[Note: I use Copilot and like it. The 'aha' moment for me was when I needed to calculate the intersection of two lines, a thing that I would normally just copy/paste from Stack Overflow, and instead Copilot wrote the function for me. Of course I then wrote tests and it passed the tests, which seemed like an altogether better workflow.]
Language models are good enough at generating code to make the very engineers building such models slightly more productive
How much of this is 'quality of code' vs. 'quality of data'? I would naively expect that the sort of algorithmic improvements generated from OpenAI engineers using Copilot/Codex/etc. are relatively low-impact compared to the sort of benefits you get from adding your company's codebase to the corpus (or whatever is actually the appropriate version of that). I'm somewhat pessimistic about the benefits of adding Copilot-generated code to the corpus as a method of improving Copilot.

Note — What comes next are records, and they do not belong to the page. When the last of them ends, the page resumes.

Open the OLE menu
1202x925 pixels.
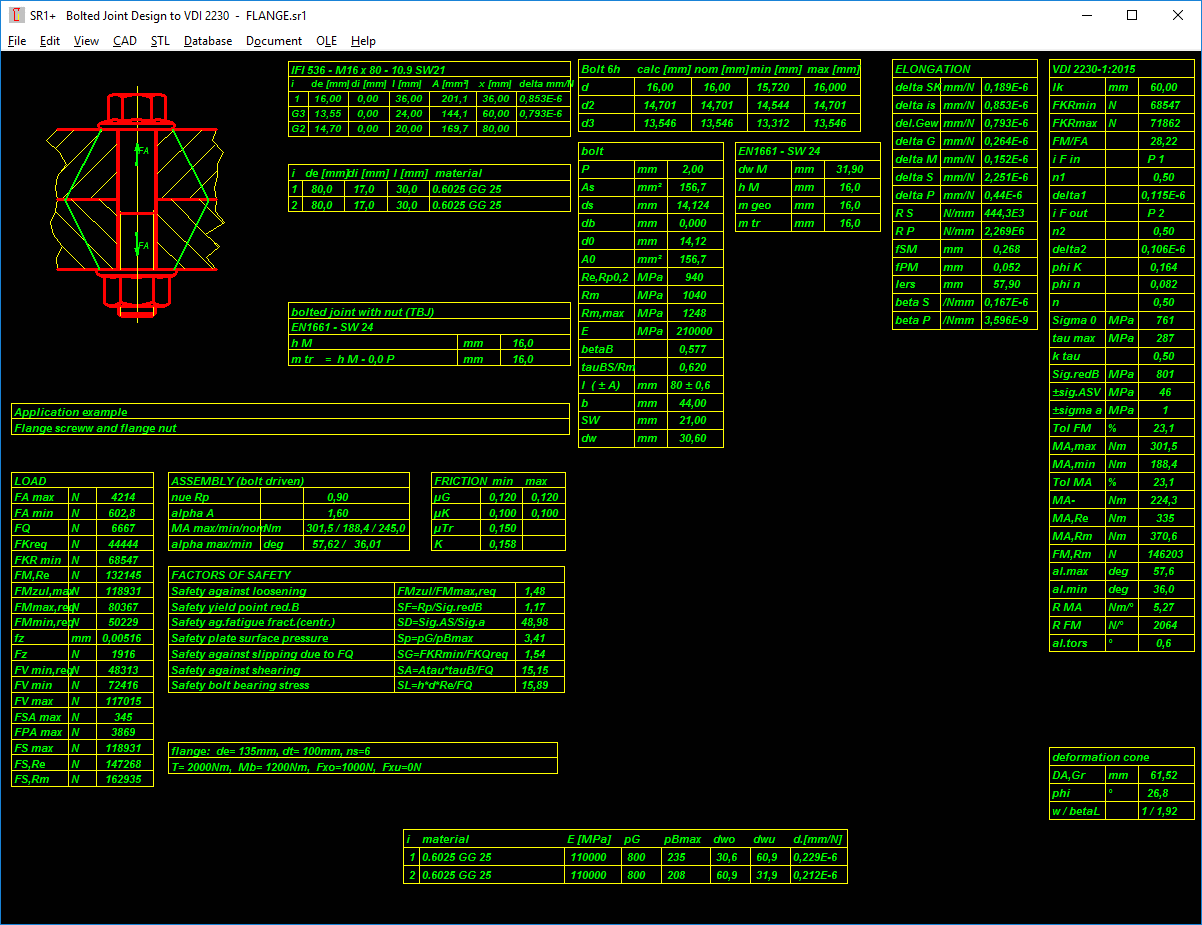tap(326, 41)
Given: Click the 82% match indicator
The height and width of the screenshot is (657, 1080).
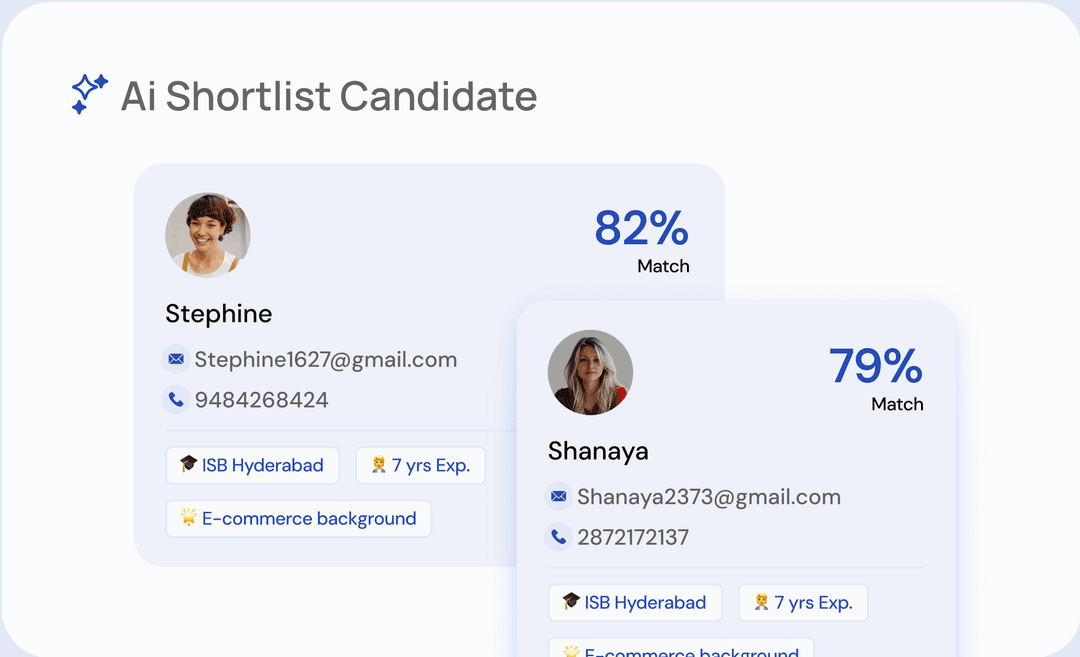Looking at the screenshot, I should pos(640,230).
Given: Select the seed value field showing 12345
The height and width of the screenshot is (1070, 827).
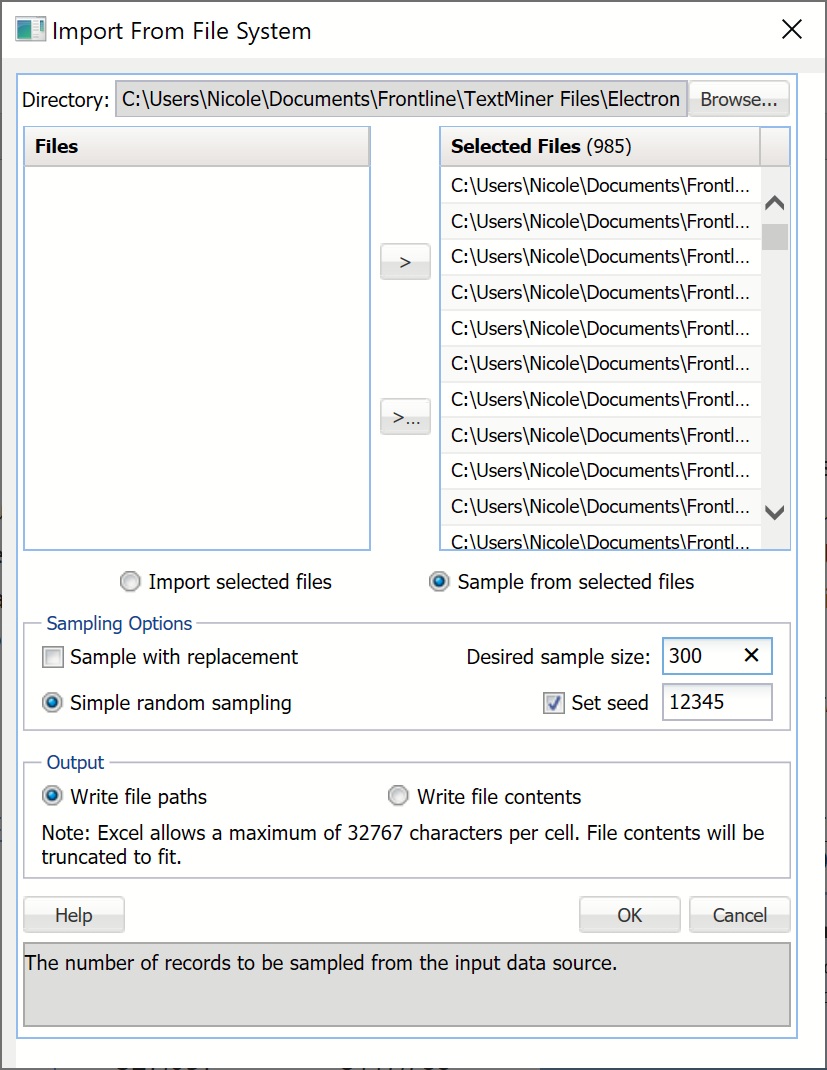Looking at the screenshot, I should pos(717,703).
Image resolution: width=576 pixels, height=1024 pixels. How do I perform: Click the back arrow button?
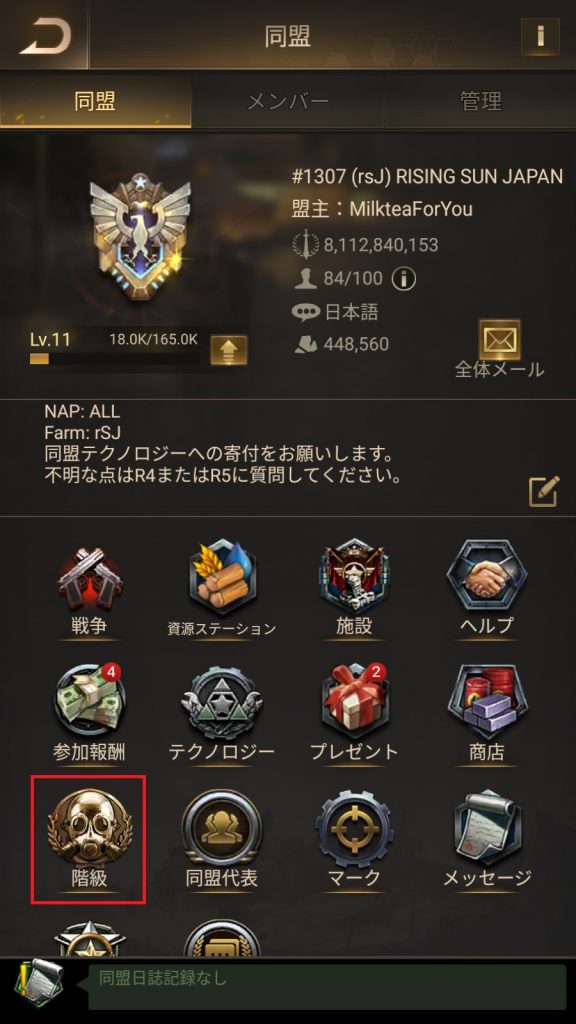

I buy that "generated code" will not add anything to the training set, and that Copilot doesn't help for having good data or (directly) better algorithms. However, the feedback loop I am pointing at is when you accept suggestions on Copilot. I think it is learning from human feedback on what solutions people select. If the model is "finetuned" to the specific dev's coding style, I would expect Codex to suggest even better code (because of high quality of finetuning data) to someone at OAI than me or you.
How much of this is 'quality of code' vs. 'quality of data'?
I'm pointing at overall gains in dev's productivity. This could be used for collecting more data, which, AFAIK, happens by collecting automatically data from the internet using code (although possibly the business collaboration between OAI and github helped). Most of the dev work would then be iteratively cleaning that data, running trainings, changing the architecture, etc. before getting to the performance they'd want, and those cycles would be a tiny bit faster using such tools.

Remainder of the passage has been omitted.